MATERIAL SHOWN

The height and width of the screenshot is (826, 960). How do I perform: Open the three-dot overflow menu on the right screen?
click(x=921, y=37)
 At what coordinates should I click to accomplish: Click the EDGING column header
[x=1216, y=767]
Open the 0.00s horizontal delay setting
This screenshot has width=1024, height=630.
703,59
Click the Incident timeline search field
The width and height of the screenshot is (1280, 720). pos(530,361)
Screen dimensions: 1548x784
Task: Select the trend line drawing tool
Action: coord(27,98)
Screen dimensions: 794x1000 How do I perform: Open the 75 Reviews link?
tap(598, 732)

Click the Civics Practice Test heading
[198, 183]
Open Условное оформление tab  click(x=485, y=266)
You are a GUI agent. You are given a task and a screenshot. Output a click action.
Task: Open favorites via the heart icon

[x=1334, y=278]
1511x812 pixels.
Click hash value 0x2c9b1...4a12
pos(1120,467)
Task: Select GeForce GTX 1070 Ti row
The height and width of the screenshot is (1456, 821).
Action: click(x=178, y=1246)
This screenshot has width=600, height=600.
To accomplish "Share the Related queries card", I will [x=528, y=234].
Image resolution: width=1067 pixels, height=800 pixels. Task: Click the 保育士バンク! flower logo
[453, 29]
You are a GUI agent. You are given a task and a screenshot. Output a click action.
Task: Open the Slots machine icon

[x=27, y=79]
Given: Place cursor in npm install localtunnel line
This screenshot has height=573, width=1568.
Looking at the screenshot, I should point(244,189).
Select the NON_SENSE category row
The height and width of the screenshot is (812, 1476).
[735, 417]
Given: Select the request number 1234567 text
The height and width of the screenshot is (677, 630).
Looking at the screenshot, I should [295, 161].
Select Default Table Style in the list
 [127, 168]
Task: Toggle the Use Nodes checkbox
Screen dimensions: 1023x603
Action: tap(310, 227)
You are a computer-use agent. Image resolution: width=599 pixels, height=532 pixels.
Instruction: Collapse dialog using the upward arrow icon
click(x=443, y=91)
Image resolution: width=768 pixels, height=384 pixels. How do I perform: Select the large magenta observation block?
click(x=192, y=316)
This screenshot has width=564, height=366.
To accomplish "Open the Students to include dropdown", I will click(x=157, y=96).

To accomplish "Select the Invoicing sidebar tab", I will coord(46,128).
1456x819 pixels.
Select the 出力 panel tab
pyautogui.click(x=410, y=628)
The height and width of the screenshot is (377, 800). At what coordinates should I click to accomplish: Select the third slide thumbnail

EXERCISE REQUIREMENTS
Nothing in the records may be left out; transcribe all of them exactly.

RESULT OF THIS EXERCISE
The height and width of the screenshot is (826, 960). How do I perform: Open the three-dot overflow menu on the right screen?
click(x=921, y=37)
 At what coordinates should I click to accomplish: Click the EDGING column header
[x=1216, y=767]
Open the 0.00s horizontal delay setting
This screenshot has width=1024, height=630.
703,59
Click the Incident timeline search field
The width and height of the screenshot is (1280, 720). pos(530,361)
Screen dimensions: 1548x784
Task: Select the trend line drawing tool
Action: coord(27,98)
Screen dimensions: 794x1000 How do I perform: Open the 75 Reviews link?
tap(598, 732)

Click the Civics Practice Test heading
[198, 183]
Open Условное оформление tab  click(x=485, y=266)
You are a GUI agent. You are given a task and a screenshot. Output a click action.
Task: Open favorites via the heart icon

[x=1334, y=278]
1511x812 pixels.
Click hash value 0x2c9b1...4a12
pos(1120,467)
Task: Select GeForce GTX 1070 Ti row
The height and width of the screenshot is (1456, 821).
Action: click(x=178, y=1246)
This screenshot has width=600, height=600.
To accomplish "Share the Related queries card", I will [x=528, y=234].
Image resolution: width=1067 pixels, height=800 pixels. Task: Click the 保育士バンク! flower logo
[453, 29]
You are a GUI agent. You are given a task and a screenshot. Output a click action.
Task: Open the Slots machine icon

[x=27, y=79]
Given: Place cursor in npm install localtunnel line
This screenshot has height=573, width=1568.
Looking at the screenshot, I should point(244,189).
Select the NON_SENSE category row
The height and width of the screenshot is (812, 1476).
[735, 417]
Given: Select the request number 1234567 text
The height and width of the screenshot is (677, 630).
Looking at the screenshot, I should [295, 161].
Select Default Table Style in the list
 [127, 168]
Task: Toggle the Use Nodes checkbox
Screen dimensions: 1023x603
Action: tap(310, 227)
You are a computer-use agent. Image resolution: width=599 pixels, height=532 pixels.
Instruction: Collapse dialog using the upward arrow icon
click(x=443, y=91)
Image resolution: width=768 pixels, height=384 pixels. How do I perform: Select the large magenta observation block?
click(x=192, y=316)
This screenshot has width=564, height=366.
To accomplish "Open the Students to include dropdown", I will click(x=157, y=96).

To accomplish "Select the Invoicing sidebar tab", I will coord(46,128).
1456x819 pixels.
Select the 出力 panel tab
pyautogui.click(x=410, y=628)
The height and width of the screenshot is (377, 800). At what coordinates should I click to accomplish: Select the third slide thumbnail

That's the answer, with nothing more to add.